== ページ本文 ==

名の通り、水をモチーフとしたモンスターが多い。こちらもかなり防御に特化した種族だ。追加効果も無効化や戦闘時にHPを増やす等、とにかく固い。拠点作りには持ってこいの種族である。ただ、攻撃力はダントツで低い。侵略にはあまり向かない種族だ。


水属性モンスターの「キングトータス」
でっかい亀である。HPが高いので倒されにくい
最初のデッキから使っていた私の相棒だ

・風属性

火属性と同じく攻撃に特化した種族であるが、「グレムリン」や「サンダービーク」に代表されるように多くの侵略向きの追加効果を持つ種族だ。攻撃力はそこまで高くないモンスターも多いのだが、状態異常の付与や先制、といった追加効果でこじ開けるストロングスタイルが特徴だろう。デメリットとして召喚するコストが高いのが特徴か。

風属性の「サンダービーク」
先制で動ける上に水属性モンスターを
麻痺にさせてしまう攻撃特化モンスター

以上これらがモンスターカードである。

もし、これから始める人は防御力の高い「水属性」か「地属性」を中心に組んだデッキがオススメだ。
このゲームは「いかに強いモンスターを育てるか」ではなく「いかに多くのお金を集めるか」なので、モンスターが倒れなければ、お金を増やす拠点となる。初心者は倒すことよりも生き残ることを重視した立ち回りを勧めたい。

・アイテムカード

アイテムカードは戦闘の時に使うカードである。侵略、防衛のそれぞれに優位に働くカードが揃っていて、
攻撃力を+20
HPを+30
といったカードが多い。

他にも「巻物」といったアイテムもあり、相手の地形効果を無視して攻撃できるのもある。


アイテムカードの「ロングソード」

===
== 記録データ ==

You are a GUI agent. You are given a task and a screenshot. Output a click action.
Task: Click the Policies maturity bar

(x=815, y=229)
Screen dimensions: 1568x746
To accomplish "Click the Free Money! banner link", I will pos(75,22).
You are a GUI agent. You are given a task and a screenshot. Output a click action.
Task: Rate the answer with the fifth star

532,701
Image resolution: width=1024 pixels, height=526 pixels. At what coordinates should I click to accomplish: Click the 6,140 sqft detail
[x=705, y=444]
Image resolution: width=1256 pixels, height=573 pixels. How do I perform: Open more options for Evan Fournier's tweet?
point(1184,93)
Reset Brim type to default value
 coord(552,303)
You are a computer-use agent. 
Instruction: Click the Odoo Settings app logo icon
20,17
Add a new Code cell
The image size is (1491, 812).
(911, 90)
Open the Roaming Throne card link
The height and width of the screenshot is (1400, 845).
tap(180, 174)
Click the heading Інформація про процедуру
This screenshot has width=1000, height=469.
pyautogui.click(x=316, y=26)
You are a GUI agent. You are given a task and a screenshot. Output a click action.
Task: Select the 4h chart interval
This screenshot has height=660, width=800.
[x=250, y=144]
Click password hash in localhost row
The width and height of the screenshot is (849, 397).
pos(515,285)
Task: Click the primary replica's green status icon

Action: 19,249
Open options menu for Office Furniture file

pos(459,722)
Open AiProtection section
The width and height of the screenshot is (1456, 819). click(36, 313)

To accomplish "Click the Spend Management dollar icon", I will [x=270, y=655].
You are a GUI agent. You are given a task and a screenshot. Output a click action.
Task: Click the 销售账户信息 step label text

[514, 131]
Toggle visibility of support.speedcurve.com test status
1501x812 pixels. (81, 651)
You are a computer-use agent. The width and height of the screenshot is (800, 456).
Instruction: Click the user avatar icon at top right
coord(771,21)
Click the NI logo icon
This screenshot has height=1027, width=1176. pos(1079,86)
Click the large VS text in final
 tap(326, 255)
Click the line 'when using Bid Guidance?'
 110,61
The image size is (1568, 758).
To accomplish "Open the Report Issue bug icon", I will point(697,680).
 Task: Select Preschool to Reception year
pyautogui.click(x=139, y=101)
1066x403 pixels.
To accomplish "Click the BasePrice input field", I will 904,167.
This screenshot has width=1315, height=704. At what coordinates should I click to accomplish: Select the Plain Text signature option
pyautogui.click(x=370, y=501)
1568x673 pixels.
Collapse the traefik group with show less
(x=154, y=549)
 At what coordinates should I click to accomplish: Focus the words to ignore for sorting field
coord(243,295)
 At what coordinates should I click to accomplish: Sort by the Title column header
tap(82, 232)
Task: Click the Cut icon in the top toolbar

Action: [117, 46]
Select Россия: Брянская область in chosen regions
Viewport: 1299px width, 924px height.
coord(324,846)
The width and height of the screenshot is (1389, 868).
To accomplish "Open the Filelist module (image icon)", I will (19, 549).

===

[指示 A]
ページ本文から、「もし、これから始める人は防御」で始まって「といったカードが多い。」で終わる部分を、一字も変えずに抜き出してください。
[指示 B]
ページ本文を読んで、次の問いに答えてください。
(i) 水属性の種族があまり向かないとされているのは何ですか。
(ii) 風属性のデメリットとして挙げられているのは何ですか。
(iii) これから始める人には、どの属性を中心に組んだデッキがオススメされていますか。
このデータは使わなくてもかまいません。

[模範解答 A]
もし、これから始める人は防御力の高い「水属性」か「地属性」を中心に組んだデッキがオススメだ。
このゲームは「いかに強いモンスターを育てるか」ではなく「いかに多くのお金を集めるか」なので、モンスターが倒れなければ、お金を増やす拠点となる。初心者は倒すことよりも生き残ることを重視した立ち回りを勧めたい。

・アイテムカード

アイテムカードは戦闘の時に使うカードである。侵略、防衛のそれぞれに優位に働くカードが揃っていて、
攻撃力を+20
HPを+30
といったカードが多い。

[模範解答 B]
(i) 侵略
(ii) 召喚するコストが高いこと
(iii) 「水属性」か「地属性」